Issue inhibitor of metalloproteinases-3 inhibits shedding of L-selectin from leukocytes

Although the enzyme or enzymes mediating shedding of L-selectin have not yet been identified, this activity can be blocked by synthetic hydroxamic acid-based inhibitors of metalloproteinases such as Ro 31-9790, However, the endogenous matrix metalloproteinase inhibitor tissue inhibitor of metalloproteinases (TIMP)-1 does not block L-selectin shedding.

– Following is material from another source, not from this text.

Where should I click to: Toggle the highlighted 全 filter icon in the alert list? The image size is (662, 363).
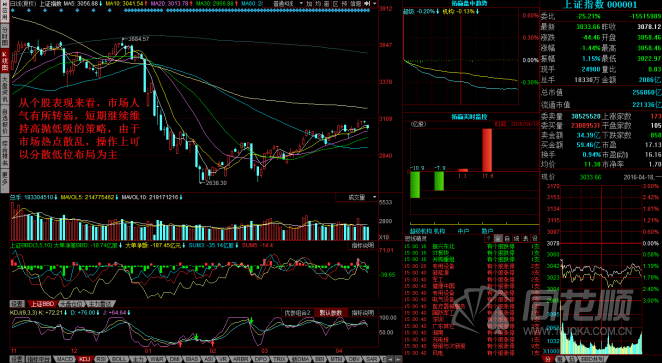click(x=498, y=238)
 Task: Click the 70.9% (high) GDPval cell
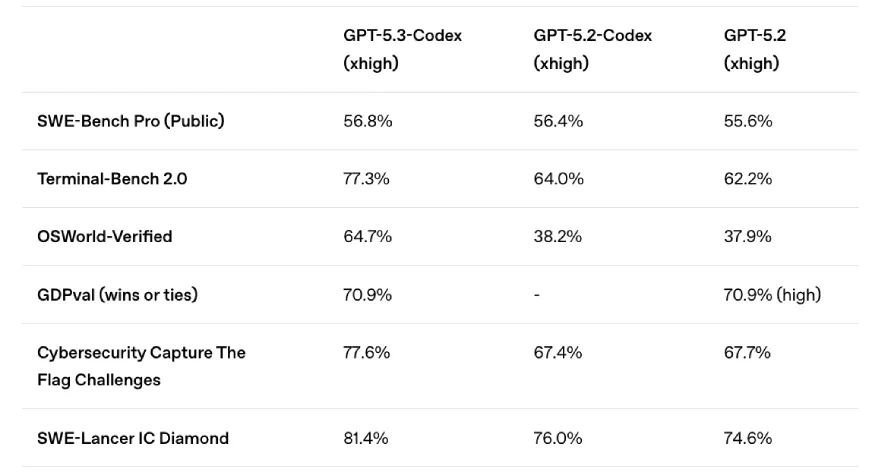pyautogui.click(x=772, y=294)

Here, we report that TIMP-3, but not TIMP-2, inhibits L-selectin shedding from mouse and human lymphocytes, Jurkat T cells, and human monocytes, TIMP-3 has an IC50 of 0.3-0.4 mu M on these cell types compared with 0.7-4.8 mu M for Ro 31-9790, A metalloproteinase (tumor necrosis factor-alpha (TNF-alpha)converting enzyme; ADAM17) has recently been identified which cleaves the pro-form of TNF-alpha to produce soluble cytokine, We compared inhibition of L-selectin shedding by TIMPs and Ro 31-9790 with inhibition of TNF-alpha shedding from human monocytes, TIMP-3 inhibited TNF-alpha shedding (IC50 of 0.1 mu M), as did Ro 31-9790 (IC50 of 0.4 mu M). TIMP-2 had a partial effect, and TIMP-1 did not inhibit. This study confirms that L-selectin sheddase is a metalloproteinase, but not a matrix metalloproteinase, and investigates the relationship between shedding of L-selectin and TNF-alpha.